▶ [Приведённый текст]:

+ + + + +

Не лишним было бы подчеркнуть одну особенность отношения к историческому прошлому, которая свойственная русскому сознанию. У русских философов и публицистов, а отчасти и у историков, нет ощущения завершенности историй. Споры ведутся так, как если бы минувшее имело прямое отношение к сегодняшним событиям, ошибки прошлого порождали современные проблемы, а враги и друзья в современной политической борьбе имели прямых предшественников во всех исторических эпохах. Конечно, это не только свойство исторического создания. Сама русская история с ее настойчиво повторяющимися «сюжетными ходами» провоцирует такой подход. Во всяком случае, мы должны учесть и хорошие и плохие стороны этого исторического самосознания. Плохие – поскольку отсутствует необходимая отстраненность от предмета исследования. Хорошие – поскольку незаконченность истории создает некое духовное напряжение, без которого вряд ли можно проникнуть в тайны социальной истории.

+ + + + +

▶ [Список заданий]:
1) Какую плохую сторону исторического самосознания называет приведённый текст?
2) Изложите приведённый текст в двух предложениях.

▶ [Предоставленные записи]:
+ + + + +

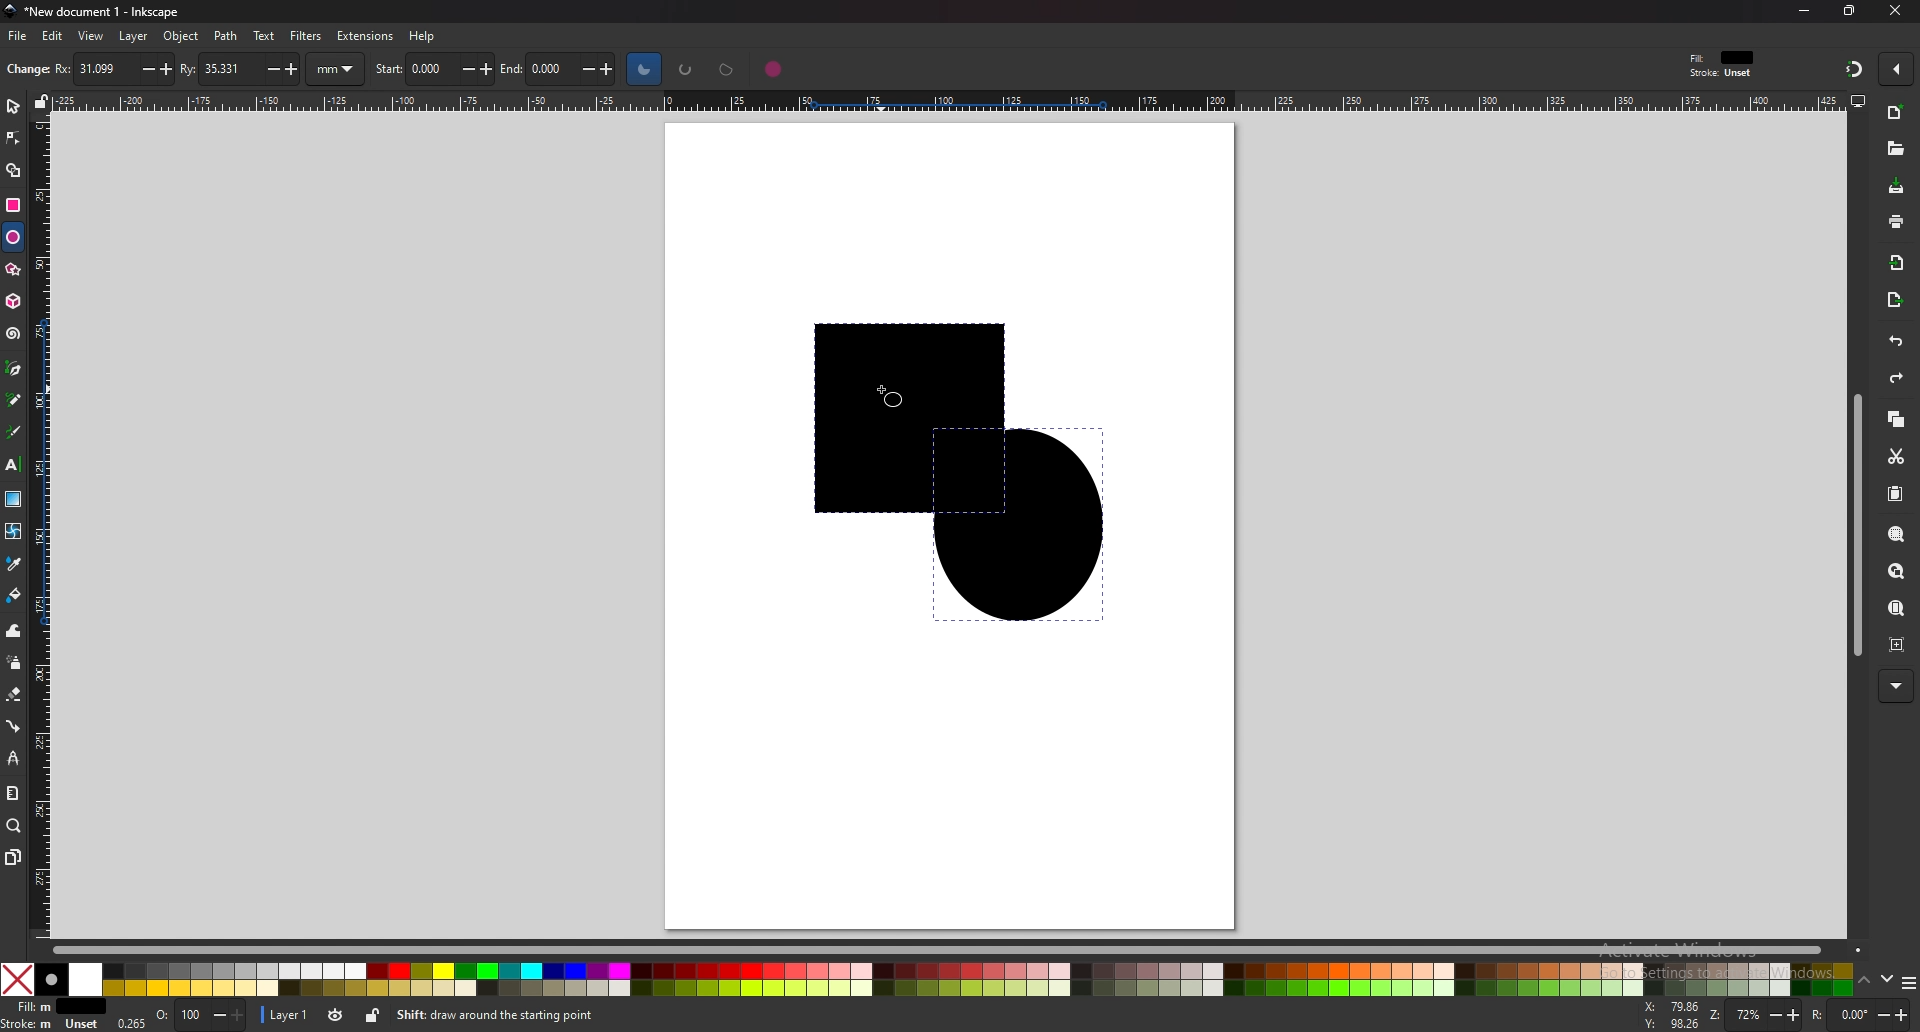 Image resolution: width=1920 pixels, height=1032 pixels. I want to click on select, so click(13, 104).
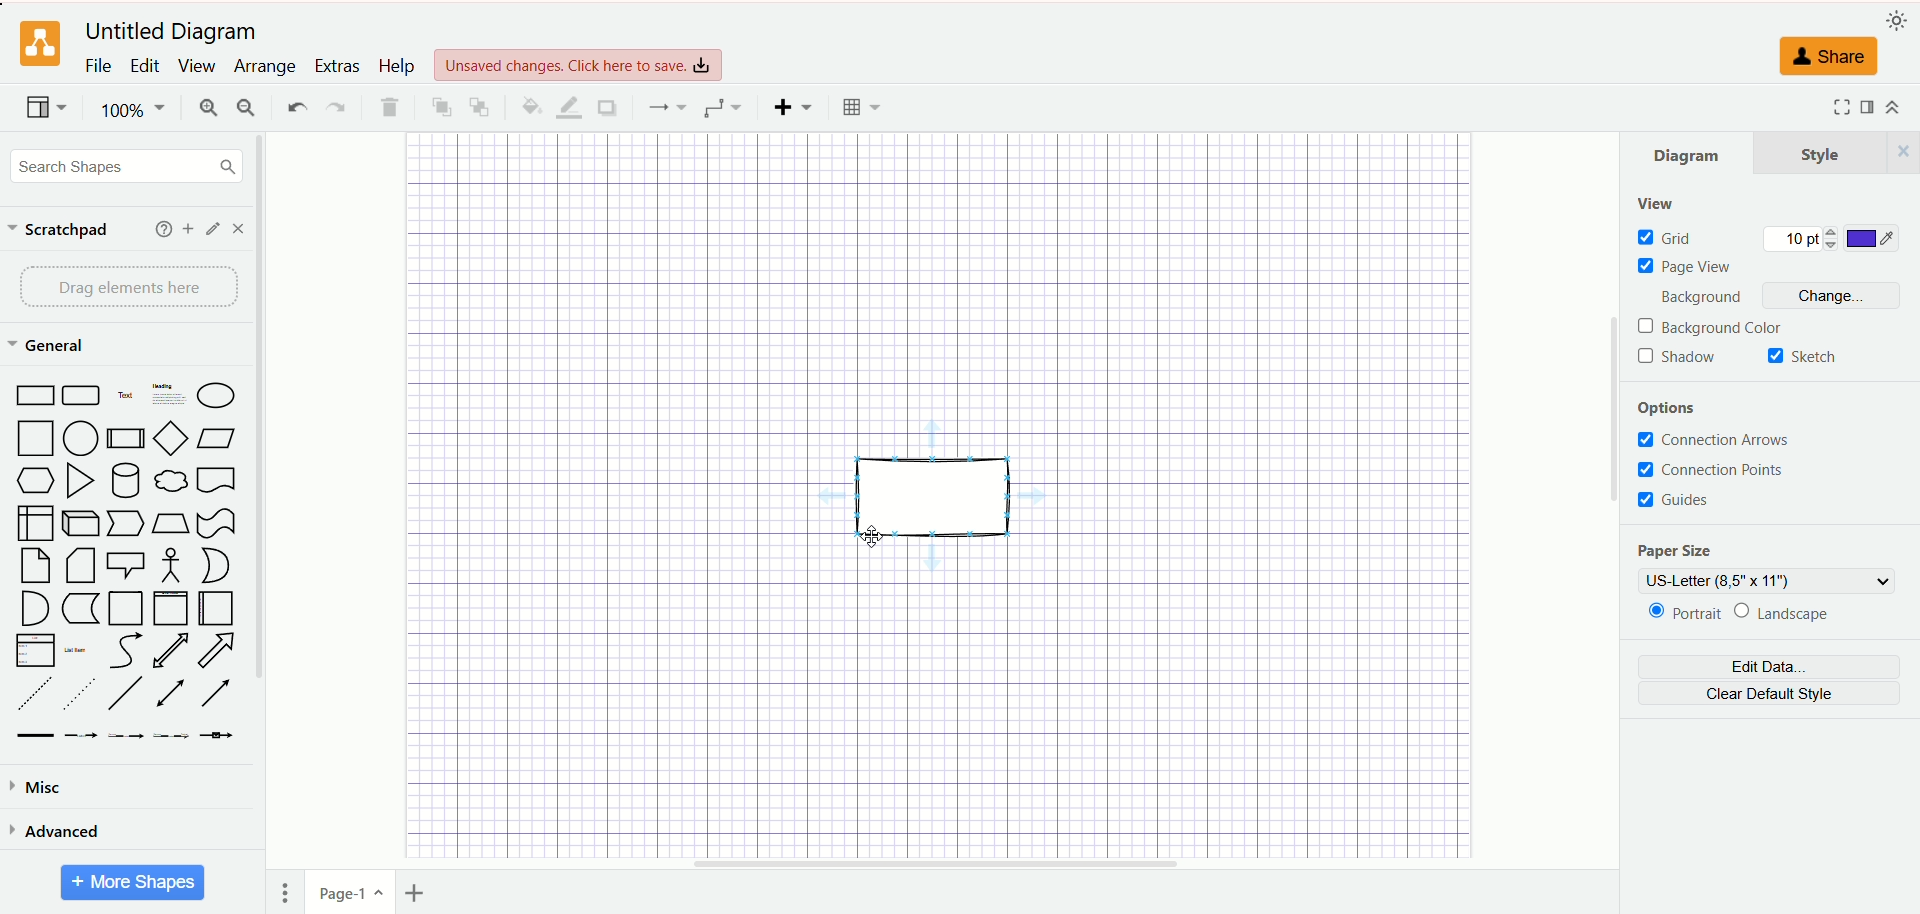 The width and height of the screenshot is (1920, 914). What do you see at coordinates (606, 108) in the screenshot?
I see `shadow` at bounding box center [606, 108].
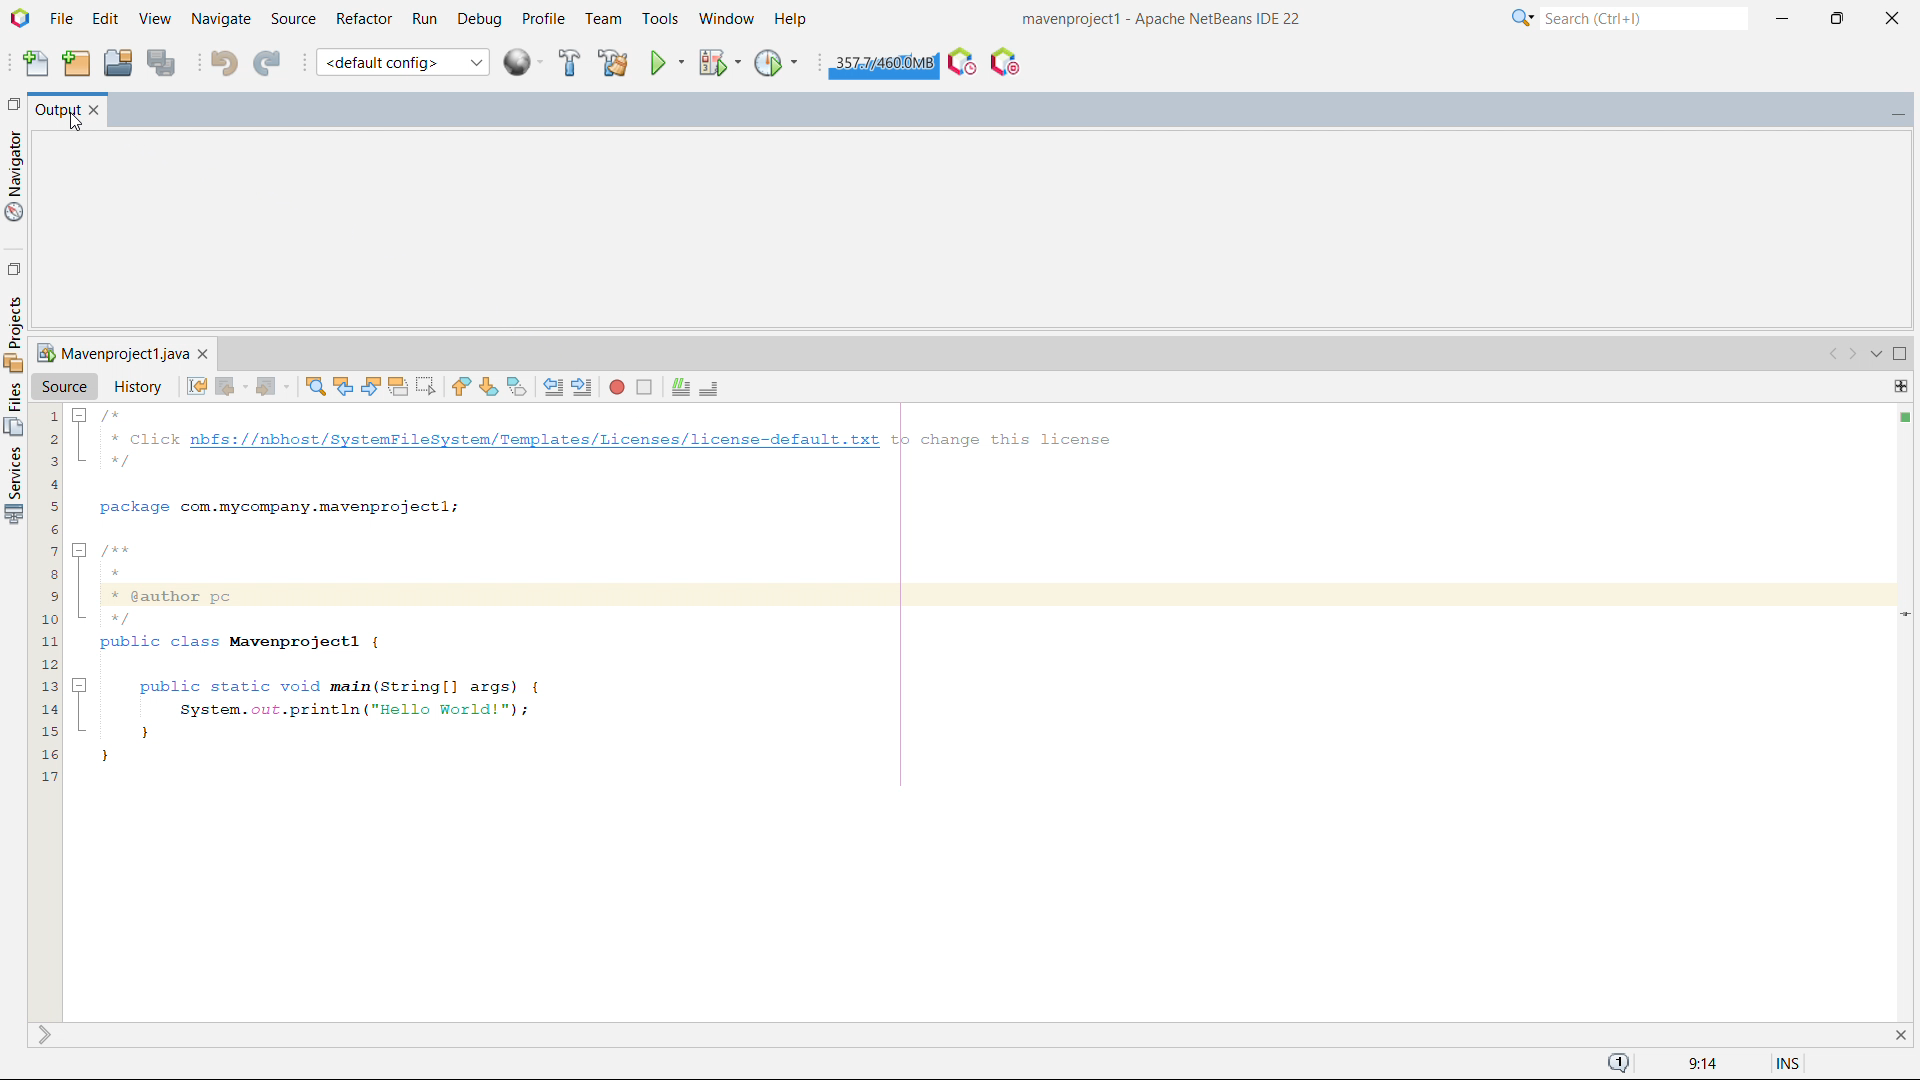 This screenshot has width=1920, height=1080. What do you see at coordinates (138, 386) in the screenshot?
I see `history` at bounding box center [138, 386].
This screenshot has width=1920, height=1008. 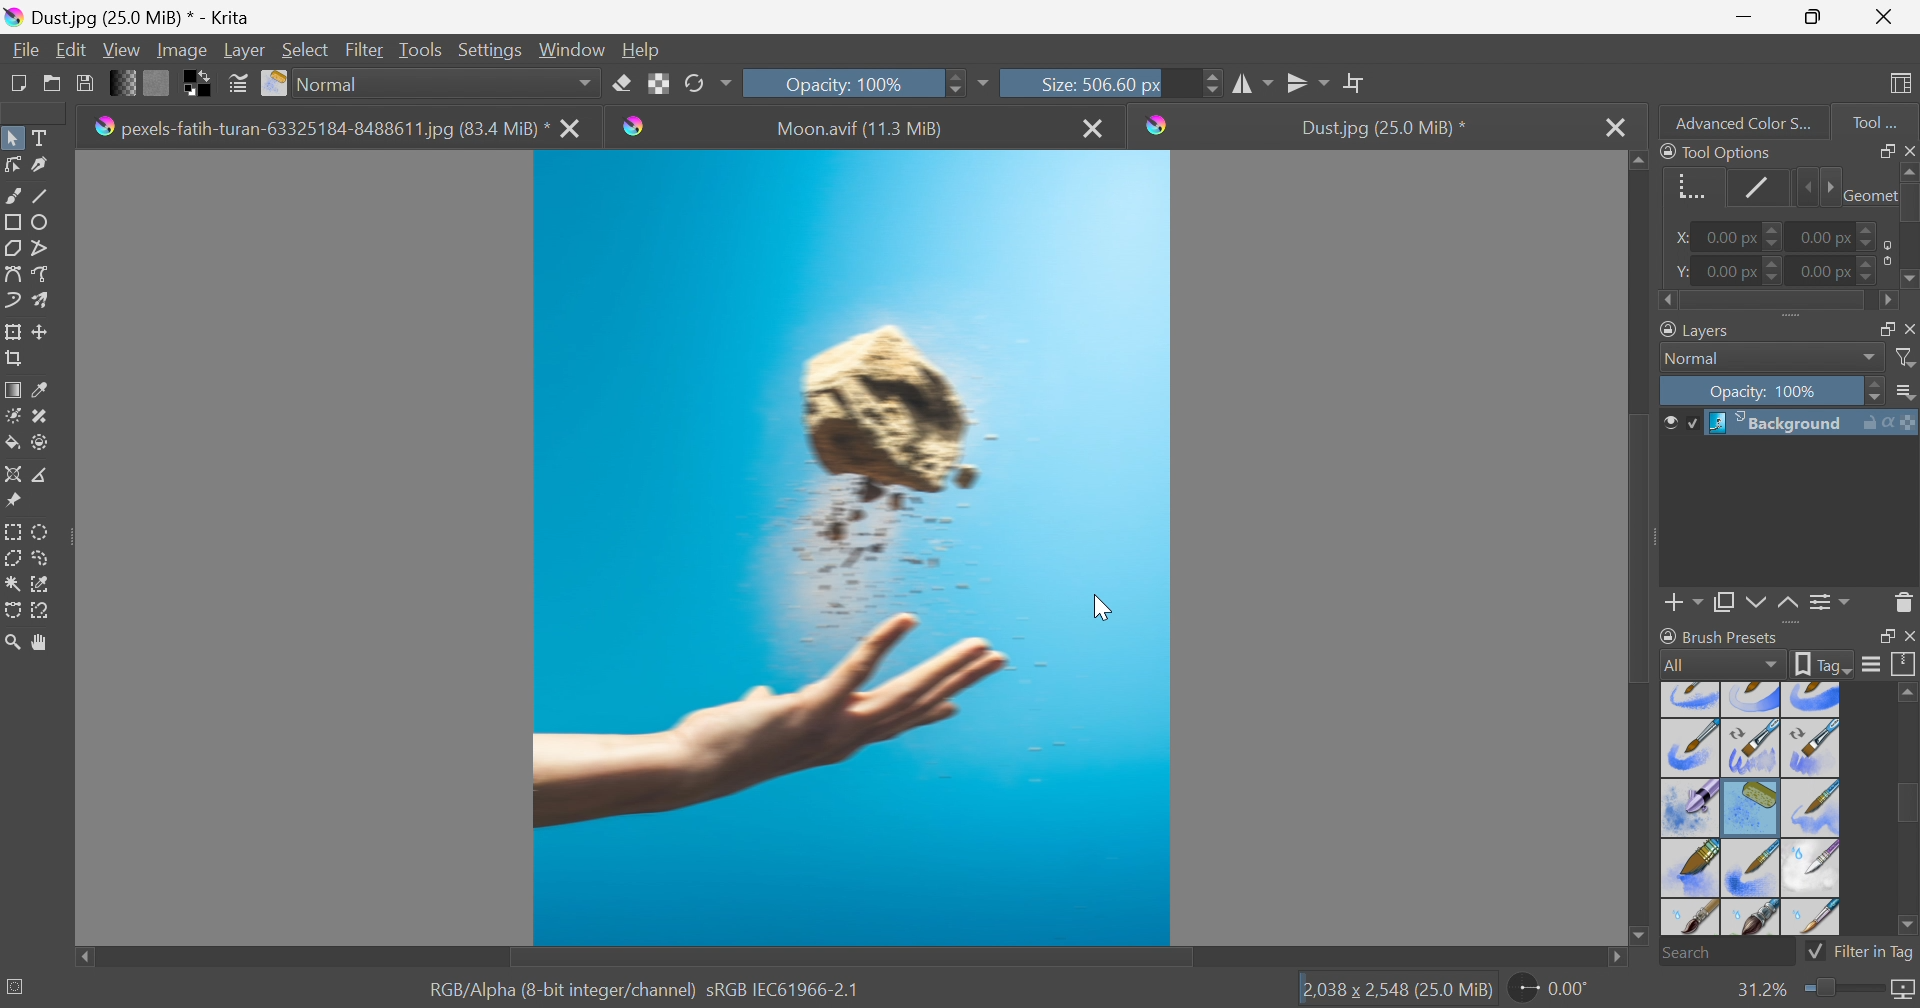 What do you see at coordinates (447, 83) in the screenshot?
I see `Normal` at bounding box center [447, 83].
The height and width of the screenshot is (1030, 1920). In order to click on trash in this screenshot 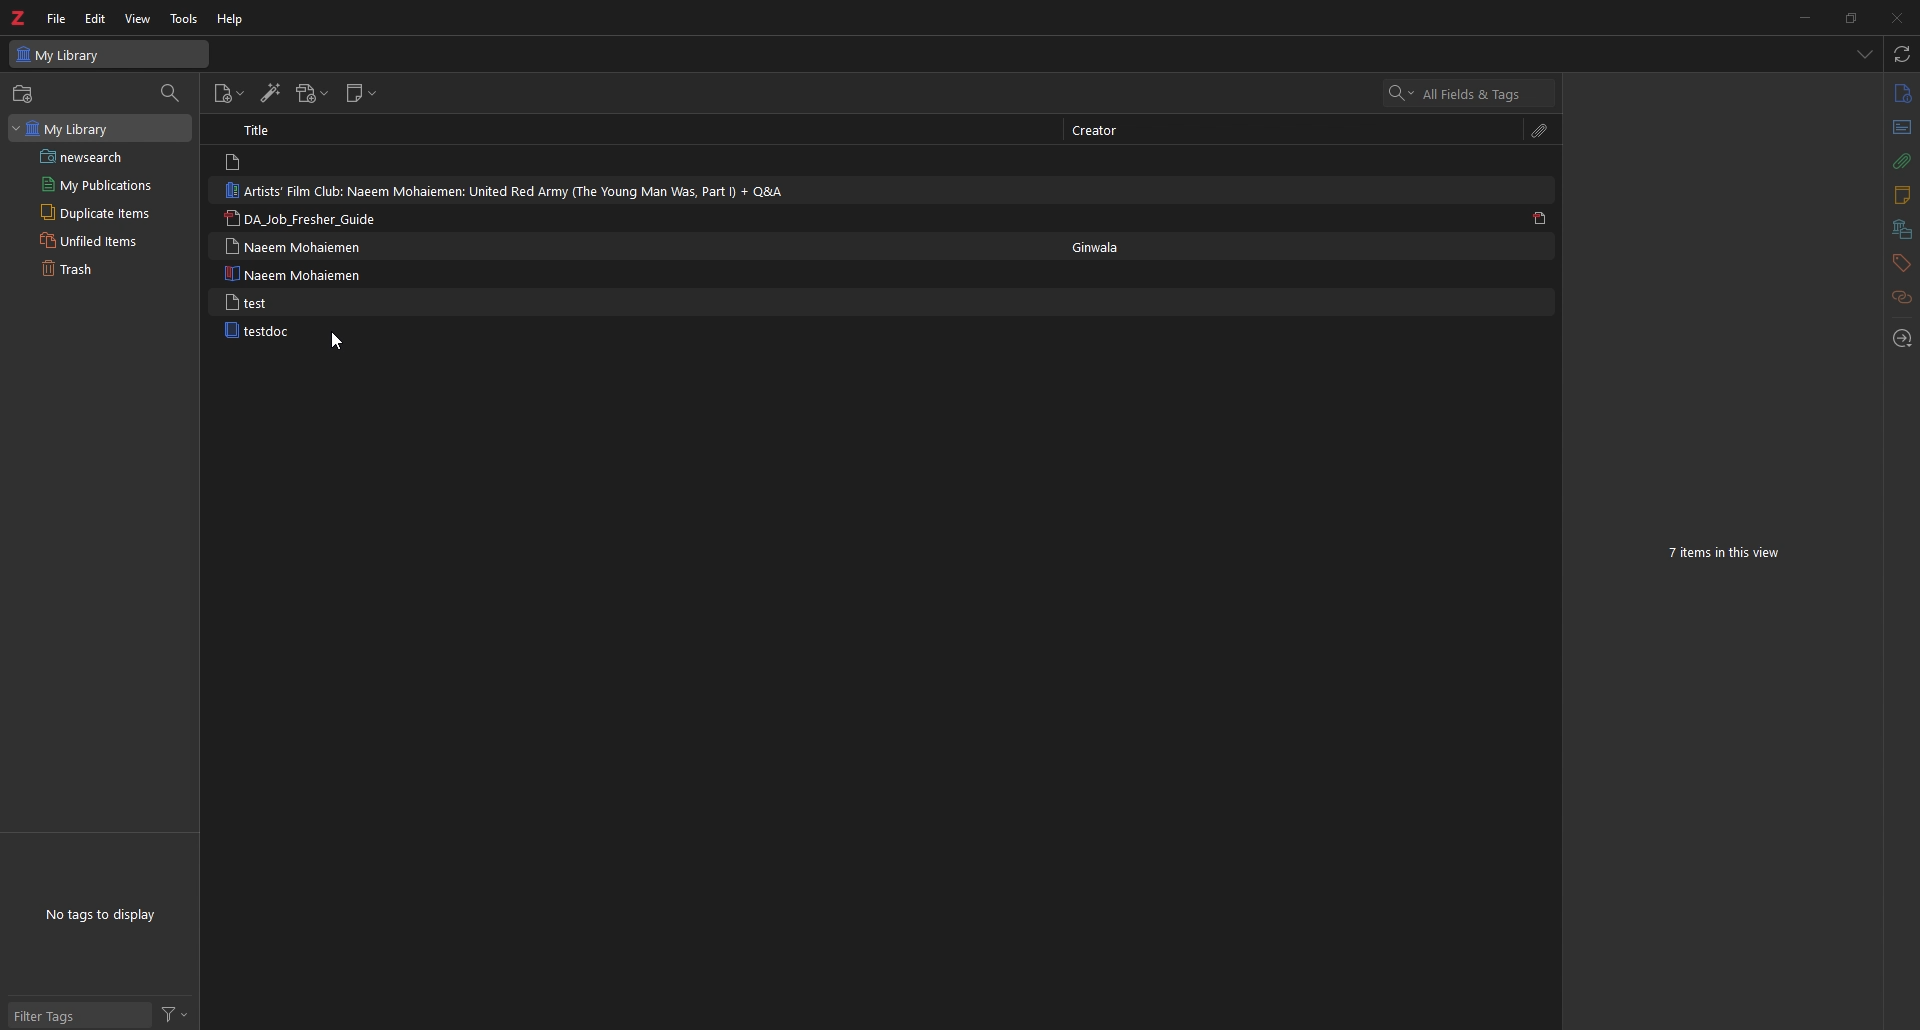, I will do `click(91, 269)`.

+ + + + +

▶ [Ответы на задания]:
1) Отсутствие необходимой отстраненности от предмета исследования.

2) Русским философам и публицистам, а отчасти и историкам, не свойственно ощущение завершенности истории, поэтому они спорят о прошлом так, будто оно прямо связано с сегодняшними событиями, и к этому подталкивают повторяющиеся «сюжетные ходы» самой русской истории. Плохая сторона такого самосознания в том, что нет необходимой отстраненности от предмета исследования, а хорошая в том, что незаконченность истории создает духовное напряжение, без которого вряд ли можно проникнуть в тайны социальной истории.